(Beginning of INPUT)

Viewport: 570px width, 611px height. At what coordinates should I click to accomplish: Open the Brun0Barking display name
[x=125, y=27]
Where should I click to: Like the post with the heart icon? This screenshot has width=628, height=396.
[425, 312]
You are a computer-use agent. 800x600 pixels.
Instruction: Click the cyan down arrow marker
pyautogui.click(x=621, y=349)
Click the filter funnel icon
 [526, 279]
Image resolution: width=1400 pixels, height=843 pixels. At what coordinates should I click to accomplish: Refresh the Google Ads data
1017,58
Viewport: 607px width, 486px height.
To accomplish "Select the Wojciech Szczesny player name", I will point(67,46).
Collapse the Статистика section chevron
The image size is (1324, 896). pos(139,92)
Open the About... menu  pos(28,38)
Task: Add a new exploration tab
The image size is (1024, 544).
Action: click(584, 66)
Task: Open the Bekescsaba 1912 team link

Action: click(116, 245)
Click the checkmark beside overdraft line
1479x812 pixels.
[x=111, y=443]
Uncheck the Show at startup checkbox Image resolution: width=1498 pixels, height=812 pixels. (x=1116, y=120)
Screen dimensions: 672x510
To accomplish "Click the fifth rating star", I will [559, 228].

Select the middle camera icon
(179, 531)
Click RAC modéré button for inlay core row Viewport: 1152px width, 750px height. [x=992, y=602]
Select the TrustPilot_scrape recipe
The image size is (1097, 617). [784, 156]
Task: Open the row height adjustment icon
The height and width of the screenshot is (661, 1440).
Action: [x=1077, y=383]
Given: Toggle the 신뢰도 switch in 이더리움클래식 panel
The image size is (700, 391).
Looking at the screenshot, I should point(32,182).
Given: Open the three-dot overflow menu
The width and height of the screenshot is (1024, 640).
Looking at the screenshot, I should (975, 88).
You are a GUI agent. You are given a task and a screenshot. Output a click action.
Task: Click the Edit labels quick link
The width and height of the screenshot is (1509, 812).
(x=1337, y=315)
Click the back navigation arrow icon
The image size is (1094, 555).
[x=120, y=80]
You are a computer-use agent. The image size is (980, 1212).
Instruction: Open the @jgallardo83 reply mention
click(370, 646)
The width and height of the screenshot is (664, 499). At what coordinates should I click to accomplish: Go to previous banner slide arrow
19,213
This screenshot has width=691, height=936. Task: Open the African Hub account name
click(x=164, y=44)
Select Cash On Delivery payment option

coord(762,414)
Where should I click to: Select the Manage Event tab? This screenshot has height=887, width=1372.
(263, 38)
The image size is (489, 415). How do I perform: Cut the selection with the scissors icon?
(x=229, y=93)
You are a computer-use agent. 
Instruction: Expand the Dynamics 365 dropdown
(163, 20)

(End of INPUT)

YOUR GOAL:
Output all of the data again. Match it exactly.

SOLVED PROBLEM:
Viewport: 570px width, 611px height. At what coordinates should I click to accomplish: Open the Brun0Barking display name
[x=125, y=27]
Where should I click to: Like the post with the heart icon? This screenshot has width=628, height=396.
[425, 312]
You are a computer-use agent. 800x600 pixels.
Instruction: Click the cyan down arrow marker
pyautogui.click(x=621, y=349)
Click the filter funnel icon
 [526, 279]
Image resolution: width=1400 pixels, height=843 pixels. At what coordinates should I click to accomplish: Refresh the Google Ads data
1017,58
Viewport: 607px width, 486px height.
To accomplish "Select the Wojciech Szczesny player name", I will point(67,46).
Collapse the Статистика section chevron
The image size is (1324, 896). pos(139,92)
Open the About... menu  pos(28,38)
Task: Add a new exploration tab
The image size is (1024, 544).
Action: click(584, 66)
Task: Open the Bekescsaba 1912 team link

Action: click(116, 245)
Click the checkmark beside overdraft line
1479x812 pixels.
[x=111, y=443]
Uncheck the Show at startup checkbox Image resolution: width=1498 pixels, height=812 pixels. (x=1116, y=120)
Screen dimensions: 672x510
To accomplish "Click the fifth rating star", I will [559, 228].

Select the middle camera icon
(179, 531)
Click RAC modéré button for inlay core row Viewport: 1152px width, 750px height. [x=992, y=602]
Select the TrustPilot_scrape recipe
The image size is (1097, 617). [784, 156]
Task: Open the row height adjustment icon
The height and width of the screenshot is (661, 1440).
Action: [x=1077, y=383]
Given: Toggle the 신뢰도 switch in 이더리움클래식 panel
The image size is (700, 391).
Looking at the screenshot, I should point(32,182).
Given: Open the three-dot overflow menu
The width and height of the screenshot is (1024, 640).
Looking at the screenshot, I should (975, 88).
You are a GUI agent. You are given a task and a screenshot. Output a click action.
Task: Click the Edit labels quick link
The width and height of the screenshot is (1509, 812).
(x=1337, y=315)
Click the back navigation arrow icon
The image size is (1094, 555).
[x=120, y=80]
You are a computer-use agent. The image size is (980, 1212).
Instruction: Open the @jgallardo83 reply mention
click(370, 646)
The width and height of the screenshot is (664, 499). At what coordinates should I click to accomplish: Go to previous banner slide arrow
19,213
This screenshot has width=691, height=936. Task: Open the African Hub account name
click(x=164, y=44)
Select Cash On Delivery payment option

coord(762,414)
Where should I click to: Select the Manage Event tab? This screenshot has height=887, width=1372.
(263, 38)
The image size is (489, 415). How do I perform: Cut the selection with the scissors icon?
(x=229, y=93)
You are a computer-use agent. 
Instruction: Expand the Dynamics 365 dropdown
(163, 20)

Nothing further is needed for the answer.